When a line in the material contains the word "will", copy it.

↓↓↓

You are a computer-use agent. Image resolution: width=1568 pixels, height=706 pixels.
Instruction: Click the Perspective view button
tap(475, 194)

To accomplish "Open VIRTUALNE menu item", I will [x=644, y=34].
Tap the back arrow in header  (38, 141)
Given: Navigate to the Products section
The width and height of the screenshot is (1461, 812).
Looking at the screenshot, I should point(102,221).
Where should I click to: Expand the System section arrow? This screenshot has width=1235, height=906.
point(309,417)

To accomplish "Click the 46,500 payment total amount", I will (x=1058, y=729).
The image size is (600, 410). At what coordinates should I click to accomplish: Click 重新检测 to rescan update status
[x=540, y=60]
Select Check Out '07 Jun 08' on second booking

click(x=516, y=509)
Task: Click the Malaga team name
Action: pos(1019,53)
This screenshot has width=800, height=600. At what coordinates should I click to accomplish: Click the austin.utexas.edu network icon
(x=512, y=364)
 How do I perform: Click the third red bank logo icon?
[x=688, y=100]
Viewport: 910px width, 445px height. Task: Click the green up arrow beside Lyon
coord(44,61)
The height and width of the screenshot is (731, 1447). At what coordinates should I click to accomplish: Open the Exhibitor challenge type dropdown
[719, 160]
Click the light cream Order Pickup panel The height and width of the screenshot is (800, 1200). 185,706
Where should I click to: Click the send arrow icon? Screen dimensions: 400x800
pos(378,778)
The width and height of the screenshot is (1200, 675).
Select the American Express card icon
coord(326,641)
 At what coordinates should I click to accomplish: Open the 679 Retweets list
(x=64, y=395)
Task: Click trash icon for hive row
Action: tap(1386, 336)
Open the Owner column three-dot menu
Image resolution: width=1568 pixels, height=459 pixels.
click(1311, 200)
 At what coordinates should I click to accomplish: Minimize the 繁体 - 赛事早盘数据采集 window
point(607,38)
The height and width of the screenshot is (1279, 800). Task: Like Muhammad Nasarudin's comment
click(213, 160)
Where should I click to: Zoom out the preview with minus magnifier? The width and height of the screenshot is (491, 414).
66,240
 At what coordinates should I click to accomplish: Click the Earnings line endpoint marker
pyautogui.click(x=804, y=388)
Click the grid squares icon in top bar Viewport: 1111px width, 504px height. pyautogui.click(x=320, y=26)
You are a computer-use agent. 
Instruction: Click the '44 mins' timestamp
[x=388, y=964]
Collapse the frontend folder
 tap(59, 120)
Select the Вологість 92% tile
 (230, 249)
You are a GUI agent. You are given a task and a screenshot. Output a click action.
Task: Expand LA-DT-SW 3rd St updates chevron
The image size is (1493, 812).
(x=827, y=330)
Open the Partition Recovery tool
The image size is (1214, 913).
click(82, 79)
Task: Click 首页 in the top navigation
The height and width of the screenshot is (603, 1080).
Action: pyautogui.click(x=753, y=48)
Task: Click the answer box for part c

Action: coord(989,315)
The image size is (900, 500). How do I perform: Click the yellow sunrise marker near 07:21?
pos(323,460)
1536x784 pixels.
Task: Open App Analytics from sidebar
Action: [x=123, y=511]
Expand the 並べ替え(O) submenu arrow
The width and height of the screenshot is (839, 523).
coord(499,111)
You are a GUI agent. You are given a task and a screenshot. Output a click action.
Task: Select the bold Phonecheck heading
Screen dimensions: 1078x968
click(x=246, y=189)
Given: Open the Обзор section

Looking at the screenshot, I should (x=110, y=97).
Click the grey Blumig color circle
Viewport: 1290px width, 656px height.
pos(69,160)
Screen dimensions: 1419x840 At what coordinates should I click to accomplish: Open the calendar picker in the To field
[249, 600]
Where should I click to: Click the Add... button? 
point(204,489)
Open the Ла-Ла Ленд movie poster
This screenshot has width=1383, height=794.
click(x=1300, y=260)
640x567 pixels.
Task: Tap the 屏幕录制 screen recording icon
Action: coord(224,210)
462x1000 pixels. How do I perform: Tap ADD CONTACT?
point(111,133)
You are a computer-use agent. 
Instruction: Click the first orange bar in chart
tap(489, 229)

↑↑↑

- _Task result_:
To accomplish "Open VIRTUALNE menu item", I will [x=644, y=34].
To accomplish "Click the 46,500 payment total amount", I will (x=1058, y=729).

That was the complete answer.